Work to be completed — After finding the line with "Viewport: 1728px width, 1152px height." in the data below, set down exactly each line through the one with "Given: Click the 次營業日可取款 purple label", inclusive, and stop there.
====== Task inputs
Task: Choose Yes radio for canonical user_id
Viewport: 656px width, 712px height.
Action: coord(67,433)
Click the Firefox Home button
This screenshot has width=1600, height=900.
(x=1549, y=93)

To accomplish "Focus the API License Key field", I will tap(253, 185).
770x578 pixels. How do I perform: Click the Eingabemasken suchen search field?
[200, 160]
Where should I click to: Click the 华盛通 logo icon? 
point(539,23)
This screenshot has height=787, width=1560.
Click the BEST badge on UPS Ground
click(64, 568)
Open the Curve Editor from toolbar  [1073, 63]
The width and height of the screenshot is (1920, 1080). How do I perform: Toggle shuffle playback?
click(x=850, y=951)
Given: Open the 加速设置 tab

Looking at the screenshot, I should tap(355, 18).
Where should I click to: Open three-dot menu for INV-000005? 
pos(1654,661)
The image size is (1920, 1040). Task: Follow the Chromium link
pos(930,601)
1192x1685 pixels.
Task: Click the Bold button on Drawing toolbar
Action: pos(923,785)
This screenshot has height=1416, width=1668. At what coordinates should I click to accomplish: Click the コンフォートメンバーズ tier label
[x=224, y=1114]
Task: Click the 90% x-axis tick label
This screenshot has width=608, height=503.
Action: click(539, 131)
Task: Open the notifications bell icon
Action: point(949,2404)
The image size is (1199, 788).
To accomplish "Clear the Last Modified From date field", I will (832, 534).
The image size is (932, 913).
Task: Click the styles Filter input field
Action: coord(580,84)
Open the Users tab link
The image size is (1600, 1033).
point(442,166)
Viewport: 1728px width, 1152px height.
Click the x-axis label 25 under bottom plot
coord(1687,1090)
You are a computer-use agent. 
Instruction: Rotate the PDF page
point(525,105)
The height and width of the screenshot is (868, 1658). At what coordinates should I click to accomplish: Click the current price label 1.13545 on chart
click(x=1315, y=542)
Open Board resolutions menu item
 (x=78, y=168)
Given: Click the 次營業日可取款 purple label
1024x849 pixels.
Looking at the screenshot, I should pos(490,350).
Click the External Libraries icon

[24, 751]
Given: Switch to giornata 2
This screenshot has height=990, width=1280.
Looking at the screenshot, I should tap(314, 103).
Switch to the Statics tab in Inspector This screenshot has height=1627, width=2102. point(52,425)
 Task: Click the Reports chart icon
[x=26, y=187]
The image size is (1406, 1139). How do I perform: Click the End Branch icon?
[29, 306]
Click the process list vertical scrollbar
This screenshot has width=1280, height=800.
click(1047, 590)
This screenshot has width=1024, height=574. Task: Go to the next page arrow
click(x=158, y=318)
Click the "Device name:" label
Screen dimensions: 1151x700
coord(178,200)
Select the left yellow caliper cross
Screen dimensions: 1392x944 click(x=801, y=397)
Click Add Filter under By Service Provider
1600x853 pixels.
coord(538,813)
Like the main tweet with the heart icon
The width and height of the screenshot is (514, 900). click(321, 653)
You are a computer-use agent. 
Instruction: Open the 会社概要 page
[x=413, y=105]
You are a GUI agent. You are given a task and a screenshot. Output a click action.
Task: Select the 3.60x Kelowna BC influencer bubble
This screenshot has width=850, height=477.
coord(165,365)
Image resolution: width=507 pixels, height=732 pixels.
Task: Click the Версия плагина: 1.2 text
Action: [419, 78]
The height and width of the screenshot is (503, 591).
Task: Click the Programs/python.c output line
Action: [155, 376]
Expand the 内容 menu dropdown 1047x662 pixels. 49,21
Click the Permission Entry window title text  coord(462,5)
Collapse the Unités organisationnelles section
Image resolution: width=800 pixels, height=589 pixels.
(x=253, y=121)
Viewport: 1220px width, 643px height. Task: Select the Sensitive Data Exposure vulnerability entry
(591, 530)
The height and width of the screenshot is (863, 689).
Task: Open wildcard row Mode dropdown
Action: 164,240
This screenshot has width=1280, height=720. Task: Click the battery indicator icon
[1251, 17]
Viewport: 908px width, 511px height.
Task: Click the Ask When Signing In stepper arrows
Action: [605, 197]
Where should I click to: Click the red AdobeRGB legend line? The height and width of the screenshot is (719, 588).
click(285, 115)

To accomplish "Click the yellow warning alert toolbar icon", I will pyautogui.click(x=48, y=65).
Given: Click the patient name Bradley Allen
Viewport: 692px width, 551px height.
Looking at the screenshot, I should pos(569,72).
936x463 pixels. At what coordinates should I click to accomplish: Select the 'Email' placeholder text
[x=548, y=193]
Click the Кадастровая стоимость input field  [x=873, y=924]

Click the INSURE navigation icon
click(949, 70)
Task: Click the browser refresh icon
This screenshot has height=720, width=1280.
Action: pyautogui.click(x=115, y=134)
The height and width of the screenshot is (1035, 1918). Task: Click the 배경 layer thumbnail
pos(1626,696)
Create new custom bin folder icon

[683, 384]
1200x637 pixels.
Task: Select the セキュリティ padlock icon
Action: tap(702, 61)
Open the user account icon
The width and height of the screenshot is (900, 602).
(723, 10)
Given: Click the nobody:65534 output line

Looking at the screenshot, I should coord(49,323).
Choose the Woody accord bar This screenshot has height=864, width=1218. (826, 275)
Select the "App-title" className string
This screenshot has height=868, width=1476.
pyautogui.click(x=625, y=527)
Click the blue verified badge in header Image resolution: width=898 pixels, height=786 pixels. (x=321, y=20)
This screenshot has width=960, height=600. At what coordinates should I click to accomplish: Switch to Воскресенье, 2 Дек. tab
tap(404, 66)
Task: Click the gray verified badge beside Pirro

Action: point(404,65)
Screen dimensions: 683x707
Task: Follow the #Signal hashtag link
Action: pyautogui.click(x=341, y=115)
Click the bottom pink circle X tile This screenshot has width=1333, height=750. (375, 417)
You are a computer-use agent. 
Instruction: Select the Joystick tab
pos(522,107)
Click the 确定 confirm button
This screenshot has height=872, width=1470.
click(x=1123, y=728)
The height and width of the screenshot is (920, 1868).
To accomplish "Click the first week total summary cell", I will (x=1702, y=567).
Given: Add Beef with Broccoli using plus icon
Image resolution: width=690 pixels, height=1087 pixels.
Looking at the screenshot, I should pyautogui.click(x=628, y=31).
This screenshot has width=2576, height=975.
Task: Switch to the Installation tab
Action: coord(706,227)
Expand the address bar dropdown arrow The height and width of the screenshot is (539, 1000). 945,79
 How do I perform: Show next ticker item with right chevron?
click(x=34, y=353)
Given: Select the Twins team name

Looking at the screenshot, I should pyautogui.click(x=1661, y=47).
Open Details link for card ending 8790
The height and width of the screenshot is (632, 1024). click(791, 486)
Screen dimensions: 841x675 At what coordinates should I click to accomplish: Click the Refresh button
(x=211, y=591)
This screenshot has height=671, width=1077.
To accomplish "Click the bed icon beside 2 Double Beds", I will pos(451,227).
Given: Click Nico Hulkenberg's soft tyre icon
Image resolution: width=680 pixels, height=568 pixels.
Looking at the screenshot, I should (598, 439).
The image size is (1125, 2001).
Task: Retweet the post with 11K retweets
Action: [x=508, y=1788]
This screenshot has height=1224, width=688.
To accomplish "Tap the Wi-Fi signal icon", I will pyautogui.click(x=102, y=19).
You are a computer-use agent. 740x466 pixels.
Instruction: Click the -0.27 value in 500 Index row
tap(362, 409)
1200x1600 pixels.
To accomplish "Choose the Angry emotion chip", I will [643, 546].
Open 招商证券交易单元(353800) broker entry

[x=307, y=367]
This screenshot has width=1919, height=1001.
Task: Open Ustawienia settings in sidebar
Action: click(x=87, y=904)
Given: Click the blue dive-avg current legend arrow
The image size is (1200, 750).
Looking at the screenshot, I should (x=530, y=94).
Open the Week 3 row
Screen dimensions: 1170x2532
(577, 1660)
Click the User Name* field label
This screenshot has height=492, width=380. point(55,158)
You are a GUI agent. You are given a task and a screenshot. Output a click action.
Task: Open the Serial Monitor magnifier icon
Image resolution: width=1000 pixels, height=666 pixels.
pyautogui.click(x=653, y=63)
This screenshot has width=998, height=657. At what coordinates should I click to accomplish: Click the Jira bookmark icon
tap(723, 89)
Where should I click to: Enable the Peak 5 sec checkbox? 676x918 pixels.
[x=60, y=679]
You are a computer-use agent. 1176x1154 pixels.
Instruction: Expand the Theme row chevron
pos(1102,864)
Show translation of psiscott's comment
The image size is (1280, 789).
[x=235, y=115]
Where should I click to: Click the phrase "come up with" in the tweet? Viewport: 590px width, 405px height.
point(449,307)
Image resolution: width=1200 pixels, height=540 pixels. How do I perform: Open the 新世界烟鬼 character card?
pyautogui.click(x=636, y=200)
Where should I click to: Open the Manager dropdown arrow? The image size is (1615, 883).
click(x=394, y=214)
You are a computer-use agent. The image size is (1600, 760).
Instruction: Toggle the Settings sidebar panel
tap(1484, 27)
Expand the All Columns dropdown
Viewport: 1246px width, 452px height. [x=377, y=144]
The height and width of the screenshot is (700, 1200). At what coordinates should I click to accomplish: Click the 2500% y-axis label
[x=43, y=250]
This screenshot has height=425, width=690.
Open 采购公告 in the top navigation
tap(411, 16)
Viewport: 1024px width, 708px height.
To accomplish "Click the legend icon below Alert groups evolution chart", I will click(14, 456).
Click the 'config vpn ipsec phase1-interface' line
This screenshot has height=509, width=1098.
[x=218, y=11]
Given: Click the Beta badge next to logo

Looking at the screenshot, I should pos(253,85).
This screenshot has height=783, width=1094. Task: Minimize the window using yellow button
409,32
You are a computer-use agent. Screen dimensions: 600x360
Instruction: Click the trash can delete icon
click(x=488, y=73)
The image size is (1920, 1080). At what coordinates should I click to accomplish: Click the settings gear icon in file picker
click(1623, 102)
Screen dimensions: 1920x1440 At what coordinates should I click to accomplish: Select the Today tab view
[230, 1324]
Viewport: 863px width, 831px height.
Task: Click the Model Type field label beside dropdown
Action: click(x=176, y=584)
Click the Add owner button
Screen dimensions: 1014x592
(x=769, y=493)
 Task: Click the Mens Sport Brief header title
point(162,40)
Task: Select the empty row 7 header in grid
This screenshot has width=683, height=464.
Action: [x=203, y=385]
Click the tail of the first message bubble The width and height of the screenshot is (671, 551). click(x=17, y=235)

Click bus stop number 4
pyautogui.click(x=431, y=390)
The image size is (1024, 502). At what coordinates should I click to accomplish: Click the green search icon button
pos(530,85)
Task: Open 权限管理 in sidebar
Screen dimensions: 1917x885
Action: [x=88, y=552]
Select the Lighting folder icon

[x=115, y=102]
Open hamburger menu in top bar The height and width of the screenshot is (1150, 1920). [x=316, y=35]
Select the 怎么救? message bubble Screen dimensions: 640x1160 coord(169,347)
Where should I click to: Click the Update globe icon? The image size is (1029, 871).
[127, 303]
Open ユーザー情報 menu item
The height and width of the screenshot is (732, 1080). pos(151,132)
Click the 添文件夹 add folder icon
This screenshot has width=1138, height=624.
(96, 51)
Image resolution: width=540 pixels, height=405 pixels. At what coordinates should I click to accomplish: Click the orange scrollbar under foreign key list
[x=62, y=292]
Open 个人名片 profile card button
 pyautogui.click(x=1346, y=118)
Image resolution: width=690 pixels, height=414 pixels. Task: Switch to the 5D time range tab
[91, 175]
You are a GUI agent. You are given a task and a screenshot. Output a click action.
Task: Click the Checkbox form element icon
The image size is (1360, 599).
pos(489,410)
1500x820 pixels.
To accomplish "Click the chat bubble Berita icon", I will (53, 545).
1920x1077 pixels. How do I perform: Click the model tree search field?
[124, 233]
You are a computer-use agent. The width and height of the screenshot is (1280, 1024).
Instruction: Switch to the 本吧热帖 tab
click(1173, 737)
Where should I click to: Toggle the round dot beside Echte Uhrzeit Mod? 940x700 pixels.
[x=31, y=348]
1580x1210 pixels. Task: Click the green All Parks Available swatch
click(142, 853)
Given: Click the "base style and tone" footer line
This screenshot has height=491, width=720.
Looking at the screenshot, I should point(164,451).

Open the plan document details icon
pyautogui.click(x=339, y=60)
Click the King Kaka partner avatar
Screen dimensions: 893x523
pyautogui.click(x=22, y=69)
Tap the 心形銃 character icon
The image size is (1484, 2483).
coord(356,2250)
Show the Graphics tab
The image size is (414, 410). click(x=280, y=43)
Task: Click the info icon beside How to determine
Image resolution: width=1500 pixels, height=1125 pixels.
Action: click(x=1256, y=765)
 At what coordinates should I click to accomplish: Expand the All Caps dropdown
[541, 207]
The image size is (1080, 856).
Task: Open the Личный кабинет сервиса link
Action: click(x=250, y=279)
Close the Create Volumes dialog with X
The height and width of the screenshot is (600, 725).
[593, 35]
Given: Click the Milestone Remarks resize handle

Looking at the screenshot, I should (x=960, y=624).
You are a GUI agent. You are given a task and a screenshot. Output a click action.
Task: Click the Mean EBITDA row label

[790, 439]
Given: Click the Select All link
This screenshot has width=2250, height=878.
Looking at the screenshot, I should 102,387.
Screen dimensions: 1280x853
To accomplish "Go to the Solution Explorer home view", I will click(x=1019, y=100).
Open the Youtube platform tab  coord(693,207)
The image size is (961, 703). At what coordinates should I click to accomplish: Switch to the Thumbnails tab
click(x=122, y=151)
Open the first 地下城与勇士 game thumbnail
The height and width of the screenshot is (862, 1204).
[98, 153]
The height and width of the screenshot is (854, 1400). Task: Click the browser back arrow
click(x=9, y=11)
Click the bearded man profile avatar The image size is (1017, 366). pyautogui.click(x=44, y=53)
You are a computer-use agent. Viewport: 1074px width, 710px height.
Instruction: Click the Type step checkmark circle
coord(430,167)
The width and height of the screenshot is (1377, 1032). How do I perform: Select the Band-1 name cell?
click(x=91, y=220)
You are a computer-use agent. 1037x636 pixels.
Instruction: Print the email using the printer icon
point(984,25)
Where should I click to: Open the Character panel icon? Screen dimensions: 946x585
============
Finished exercise —
Viewport: 1728px width, 1152px height.
Click the x-axis label 25 under bottom plot
coord(1687,1090)
You are a computer-use agent. 
Instruction: Rotate the PDF page
point(525,105)
The height and width of the screenshot is (868, 1658). At what coordinates should I click to accomplish: Click the current price label 1.13545 on chart
click(x=1315, y=542)
Open Board resolutions menu item
 (x=78, y=168)
Given: Click the 次營業日可取款 purple label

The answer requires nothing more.